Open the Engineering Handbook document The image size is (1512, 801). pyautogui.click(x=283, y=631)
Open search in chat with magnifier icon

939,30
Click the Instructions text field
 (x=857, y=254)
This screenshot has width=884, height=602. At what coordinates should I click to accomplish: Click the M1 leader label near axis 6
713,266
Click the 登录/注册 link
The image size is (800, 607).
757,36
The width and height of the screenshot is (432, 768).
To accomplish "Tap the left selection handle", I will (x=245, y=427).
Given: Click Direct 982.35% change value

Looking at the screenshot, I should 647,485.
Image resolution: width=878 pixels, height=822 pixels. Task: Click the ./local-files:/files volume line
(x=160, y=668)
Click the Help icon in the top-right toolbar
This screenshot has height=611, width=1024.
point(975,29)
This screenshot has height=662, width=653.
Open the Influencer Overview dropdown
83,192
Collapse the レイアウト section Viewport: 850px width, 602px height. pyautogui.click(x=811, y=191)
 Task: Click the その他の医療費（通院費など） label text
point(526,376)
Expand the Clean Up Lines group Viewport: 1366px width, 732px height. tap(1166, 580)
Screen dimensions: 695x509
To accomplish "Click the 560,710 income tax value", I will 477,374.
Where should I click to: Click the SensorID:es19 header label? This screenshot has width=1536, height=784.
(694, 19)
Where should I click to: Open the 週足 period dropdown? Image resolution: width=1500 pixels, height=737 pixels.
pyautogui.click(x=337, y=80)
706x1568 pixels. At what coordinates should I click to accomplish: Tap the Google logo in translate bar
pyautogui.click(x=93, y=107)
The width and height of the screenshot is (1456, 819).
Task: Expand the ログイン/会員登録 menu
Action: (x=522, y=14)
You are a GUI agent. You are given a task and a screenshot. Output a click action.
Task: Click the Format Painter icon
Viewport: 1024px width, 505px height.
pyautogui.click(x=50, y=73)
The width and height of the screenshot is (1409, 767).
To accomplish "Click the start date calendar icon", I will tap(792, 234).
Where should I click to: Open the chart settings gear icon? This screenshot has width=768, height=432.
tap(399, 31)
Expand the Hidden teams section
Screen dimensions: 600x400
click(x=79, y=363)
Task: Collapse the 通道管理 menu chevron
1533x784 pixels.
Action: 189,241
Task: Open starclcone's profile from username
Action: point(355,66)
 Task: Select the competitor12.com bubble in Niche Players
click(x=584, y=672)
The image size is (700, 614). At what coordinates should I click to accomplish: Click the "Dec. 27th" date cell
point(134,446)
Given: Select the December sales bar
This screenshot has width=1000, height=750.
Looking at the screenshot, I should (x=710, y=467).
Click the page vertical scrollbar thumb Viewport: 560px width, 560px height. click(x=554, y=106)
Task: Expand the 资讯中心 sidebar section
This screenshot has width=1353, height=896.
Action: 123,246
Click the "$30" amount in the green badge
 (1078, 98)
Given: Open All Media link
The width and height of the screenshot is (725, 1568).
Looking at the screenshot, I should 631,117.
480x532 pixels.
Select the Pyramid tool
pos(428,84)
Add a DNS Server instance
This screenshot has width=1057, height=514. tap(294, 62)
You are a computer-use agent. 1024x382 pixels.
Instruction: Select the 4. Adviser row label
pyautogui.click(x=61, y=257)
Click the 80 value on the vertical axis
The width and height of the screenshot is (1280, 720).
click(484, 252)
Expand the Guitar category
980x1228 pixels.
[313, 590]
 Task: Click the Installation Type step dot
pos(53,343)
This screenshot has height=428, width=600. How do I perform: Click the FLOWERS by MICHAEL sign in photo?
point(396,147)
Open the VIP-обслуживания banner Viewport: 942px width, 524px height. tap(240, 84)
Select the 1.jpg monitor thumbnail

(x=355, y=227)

**Task objective:** All of the entries should be output exactly as they appear above.

**Final answer:**
Open the Engineering Handbook document The image size is (1512, 801). pyautogui.click(x=283, y=631)
Open search in chat with magnifier icon

939,30
Click the Instructions text field
 (x=857, y=254)
This screenshot has width=884, height=602. At what coordinates should I click to accomplish: Click the M1 leader label near axis 6
713,266
Click the 登录/注册 link
The image size is (800, 607).
757,36
The width and height of the screenshot is (432, 768).
To accomplish "Tap the left selection handle", I will (x=245, y=427).
Given: Click Direct 982.35% change value

Looking at the screenshot, I should 647,485.
Image resolution: width=878 pixels, height=822 pixels. Task: Click the ./local-files:/files volume line
(x=160, y=668)
Click the Help icon in the top-right toolbar
This screenshot has height=611, width=1024.
point(975,29)
This screenshot has height=662, width=653.
Open the Influencer Overview dropdown
83,192
Collapse the レイアウト section Viewport: 850px width, 602px height. pyautogui.click(x=811, y=191)
 Task: Click the その他の医療費（通院費など） label text
point(526,376)
Expand the Clean Up Lines group Viewport: 1366px width, 732px height. tap(1166, 580)
Screen dimensions: 695x509
To accomplish "Click the 560,710 income tax value", I will 477,374.
Where should I click to: Click the SensorID:es19 header label? This screenshot has width=1536, height=784.
(694, 19)
Where should I click to: Open the 週足 period dropdown? Image resolution: width=1500 pixels, height=737 pixels.
pyautogui.click(x=337, y=80)
706x1568 pixels. At what coordinates should I click to accomplish: Tap the Google logo in translate bar
pyautogui.click(x=93, y=107)
The width and height of the screenshot is (1456, 819).
Task: Expand the ログイン/会員登録 menu
Action: (x=522, y=14)
You are a GUI agent. You are given a task and a screenshot. Output a click action.
Task: Click the Format Painter icon
Viewport: 1024px width, 505px height.
pyautogui.click(x=50, y=73)
The width and height of the screenshot is (1409, 767).
To accomplish "Click the start date calendar icon", I will tap(792, 234).
Where should I click to: Open the chart settings gear icon? This screenshot has width=768, height=432.
tap(399, 31)
Expand the Hidden teams section
Screen dimensions: 600x400
click(x=79, y=363)
Task: Collapse the 通道管理 menu chevron
1533x784 pixels.
Action: 189,241
Task: Open starclcone's profile from username
Action: point(355,66)
 Task: Select the competitor12.com bubble in Niche Players
click(x=584, y=672)
The image size is (700, 614). At what coordinates should I click to accomplish: Click the "Dec. 27th" date cell
point(134,446)
Given: Select the December sales bar
This screenshot has width=1000, height=750.
Looking at the screenshot, I should (x=710, y=467).
Click the page vertical scrollbar thumb Viewport: 560px width, 560px height. click(x=554, y=106)
Task: Expand the 资讯中心 sidebar section
This screenshot has width=1353, height=896.
Action: 123,246
Click the "$30" amount in the green badge
 (1078, 98)
Given: Open All Media link
The width and height of the screenshot is (725, 1568).
Looking at the screenshot, I should 631,117.
480x532 pixels.
Select the Pyramid tool
pos(428,84)
Add a DNS Server instance
This screenshot has width=1057, height=514. tap(294, 62)
You are a computer-use agent. 1024x382 pixels.
Instruction: Select the 4. Adviser row label
pyautogui.click(x=61, y=257)
Click the 80 value on the vertical axis
The width and height of the screenshot is (1280, 720).
click(484, 252)
Expand the Guitar category
980x1228 pixels.
[313, 590]
 Task: Click the Installation Type step dot
pos(53,343)
This screenshot has height=428, width=600. How do I perform: Click the FLOWERS by MICHAEL sign in photo?
point(396,147)
Open the VIP-обслуживания banner Viewport: 942px width, 524px height. tap(240, 84)
Select the 1.jpg monitor thumbnail

(x=355, y=227)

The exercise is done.